*SUPPLIED TEXT:*

════════════════════

Re: Mass bug filing: Cryptographic protection against modification
>>>>> "Goswin" == Goswin von Brederlow <email@example.com> writes:
Goswin> But I see data as being different, like legal documents that
Goswin> must be kept intact at all cost to ensure the freedom of the
You are confusing two concepts. License of a software describes how the
program can be distributed. The license may specify that if you make a
derivative work, or give the program to others, you must use a license with
at least as much freedom. Which is exactly what is done by GPL, and I think
very few in Debian will think that this make the license or software
But the license has another use: to be reused for other software projects.
Then the license is copied or perhaps modified, without the software being
copied or modified. The point of dispute is that the GPL license says that
it cannot be modified, which is only meaningful for this use case. It
really cannot be considered DSFG free in any reasonable sense.

════════════════════

*DATASET ROWS:*
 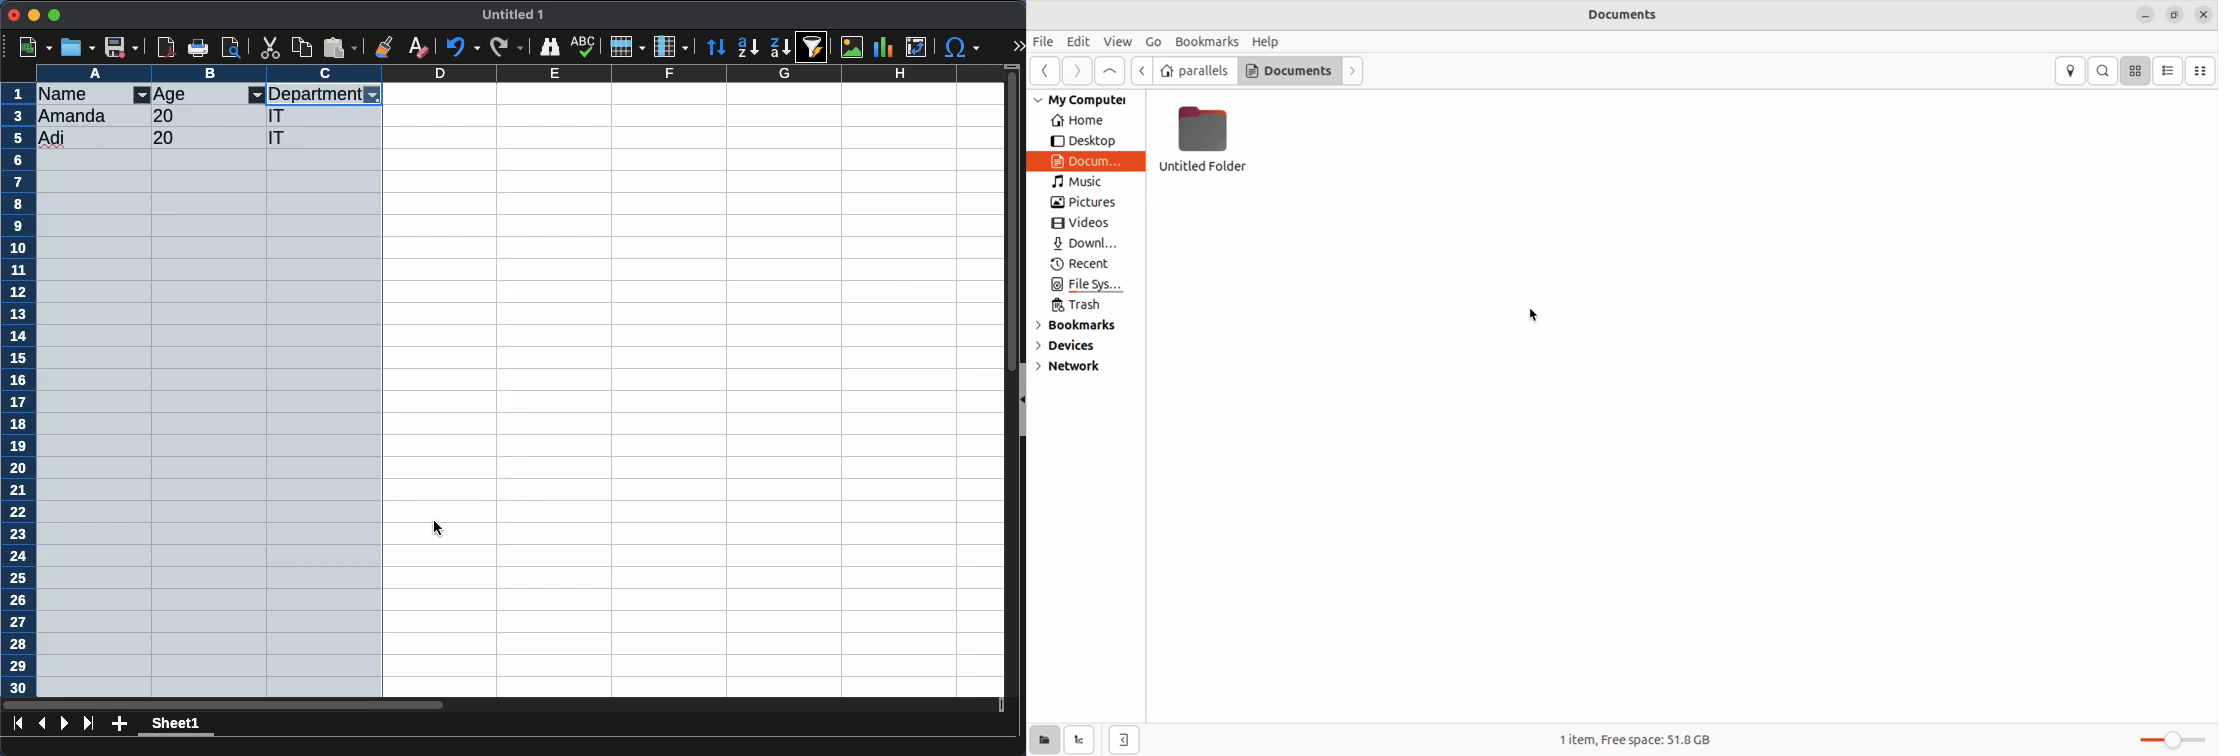 I want to click on age, so click(x=173, y=95).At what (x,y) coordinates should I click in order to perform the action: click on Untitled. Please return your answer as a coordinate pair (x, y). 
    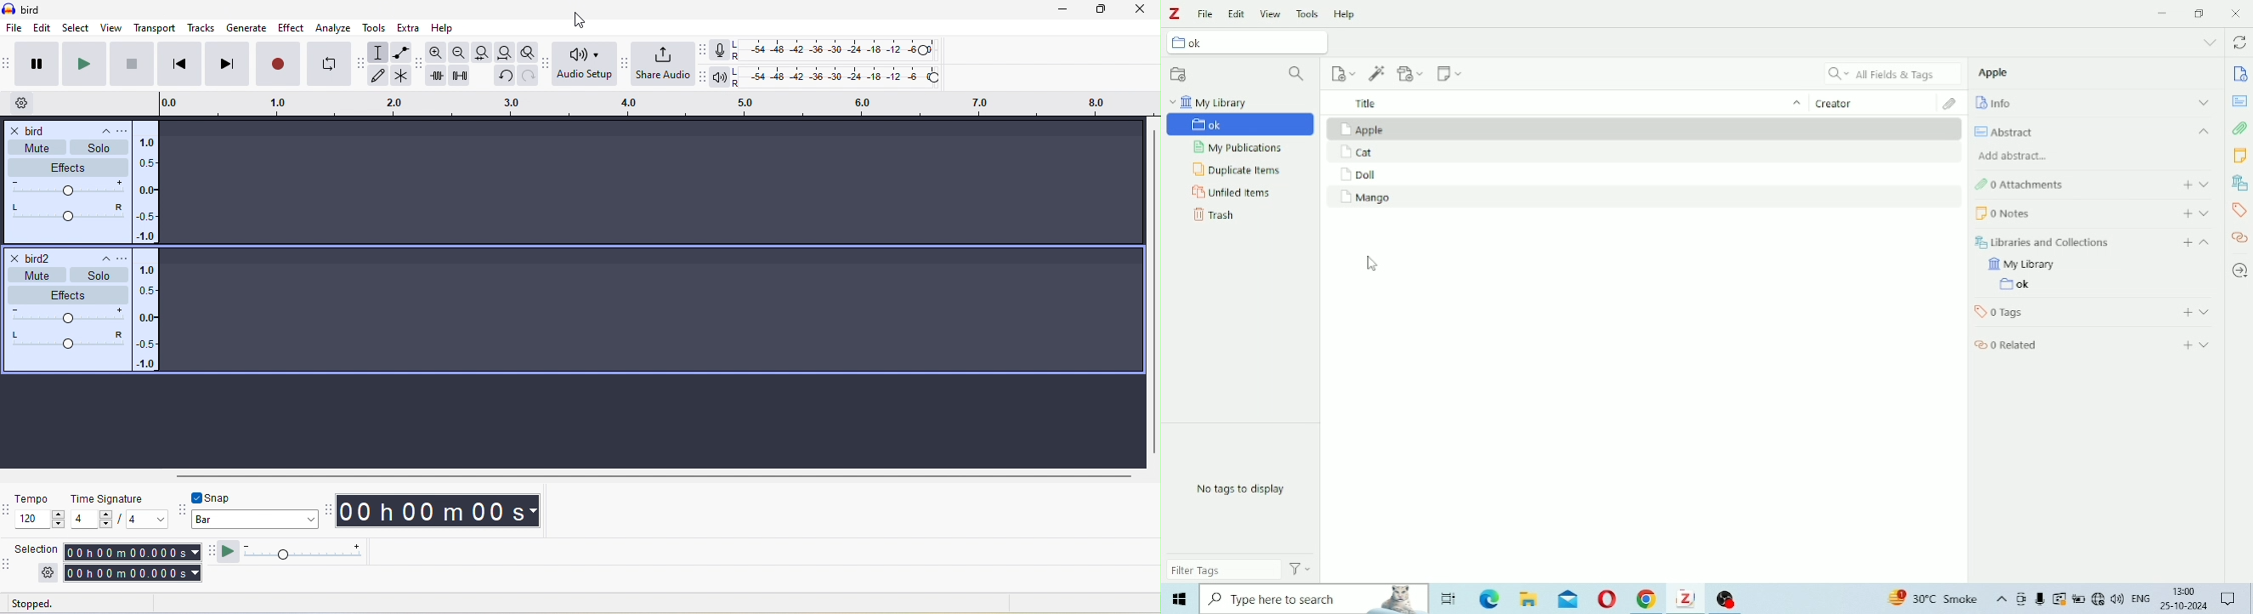
    Looking at the image, I should click on (2031, 285).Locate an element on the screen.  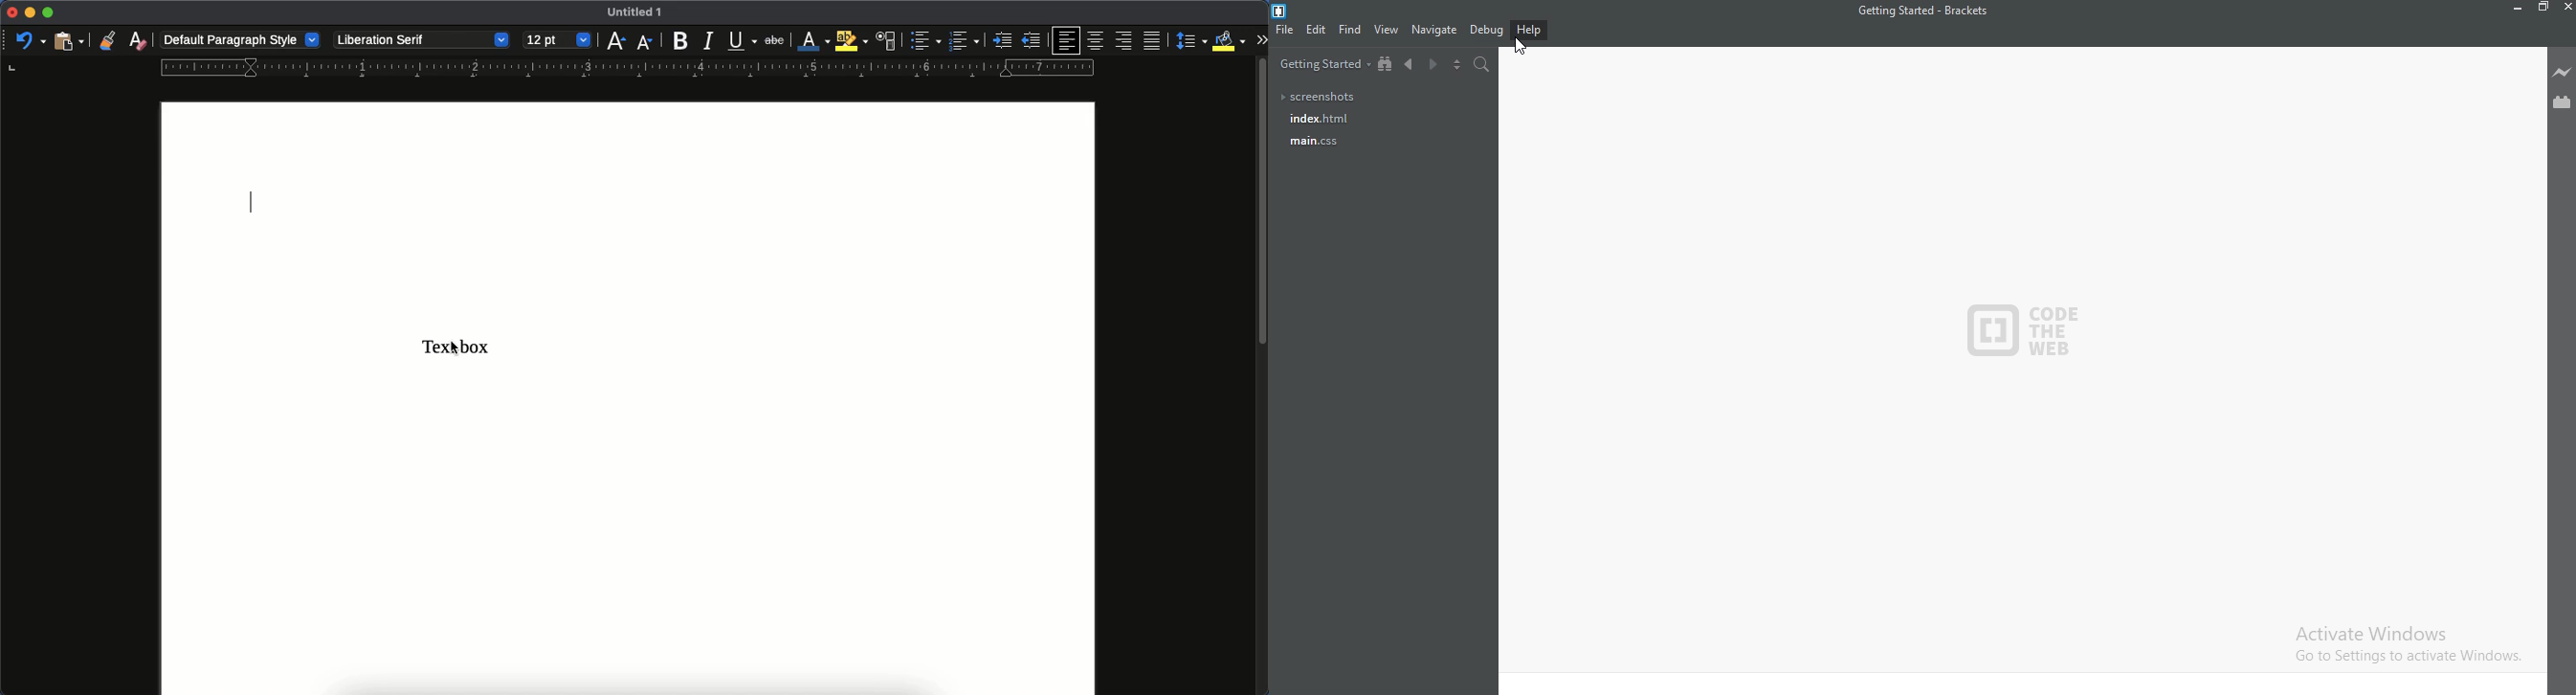
justify is located at coordinates (1155, 42).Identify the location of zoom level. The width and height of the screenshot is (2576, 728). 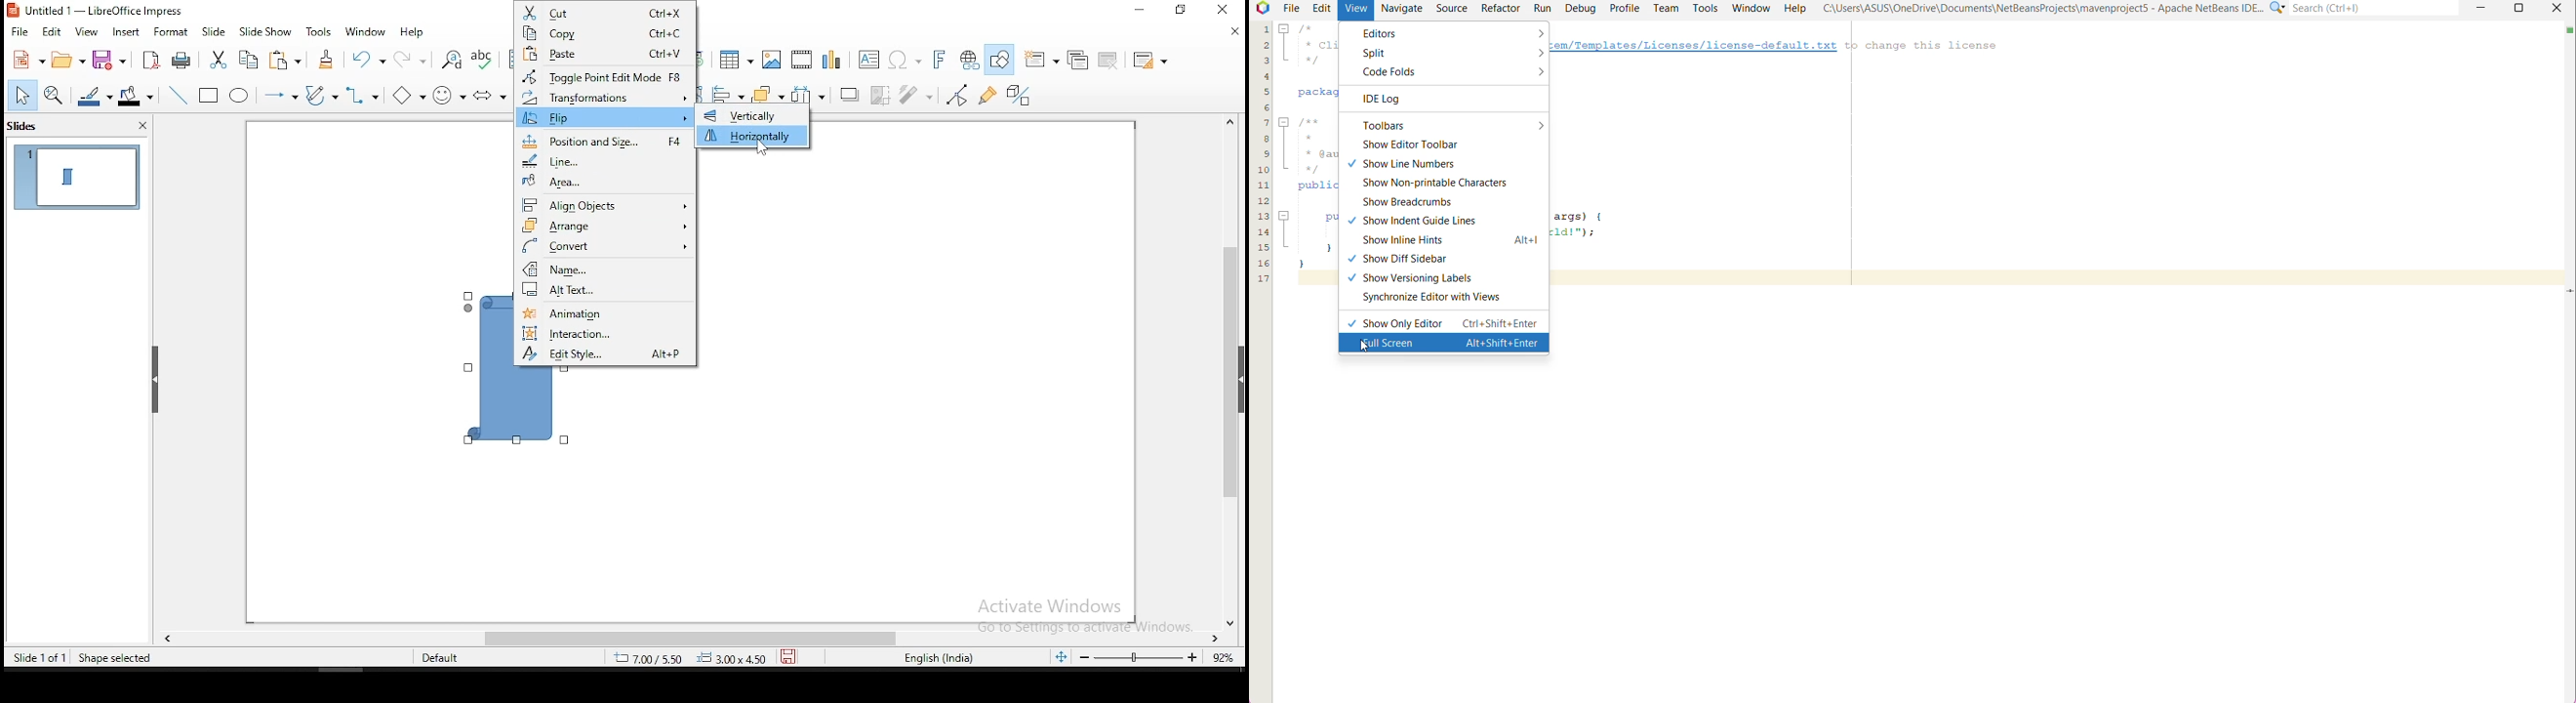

════════════════════

*OBJECTIVE A:* Output the part of the Debian mailing-list post on license freedom that begins at the words "Re: Mass bug" and ends after the words "other software projects.", copying it word for word.
*OBJECTIVE B:* In the Debian mailing-list post on license freedom, what does the GPL license say about itself that is the point of dispute?
*OBJECTIVE C:* Write the next part of the Debian mailing-list post on license freedom, continuing after its final sentence.

*WRITTEN RESPONSE A:*
Re: Mass bug filing: Cryptographic protection against modification
>>>>> "Goswin" == Goswin von Brederlow <email@example.com> writes:
Goswin> But I see data as being different, like legal documents that
Goswin> must be kept intact at all cost to ensure the freedom of the
You are confusing two concepts. License of a software describes how the
program can be distributed. The license may specify that if you make a
derivative work, or give the program to others, you must use a license with
at least as much freedom. Which is exactly what is done by GPL, and I think
very few in Debian will think that this make the license or software
But the license has another use: to be reused for other software projects.

*WRITTEN RESPONSE B:* It says that it cannot be modified.

*WRITTEN RESPONSE C:*
I think RMS makes that decision because he thinks that the license is unlike
software. Instead it is a manifesto, advocating free software. So he
doesn't want his words to be replaced when other people use his license. I
don't know whether that is a reasonable excuse, though.
Goswin> or docuents describing a standard that would change/corrupt the
Goswin> standard by being edited (which very loosly might extend to RFCs
Goswin> but requiring a rename on edit would be right[tm]).
This is again very weak defense. Currently there is a canonical source for
RFCs that everybody knows about. Any dispute can easily be resolved by
going to ietf.org and see what the standards actually reads. The current
"no edit" rule serves only one purpose: to prevent others from using its
"Intelligence Property" to write another similar standard. I find this
purpose of very doubtful merit.
Goswin> I don't see firmware falling in that same cathegory since that
Goswin> just a programm thats executed on another CPU (which makes no
Goswin> difference at all, being excuted is not part of the GPL).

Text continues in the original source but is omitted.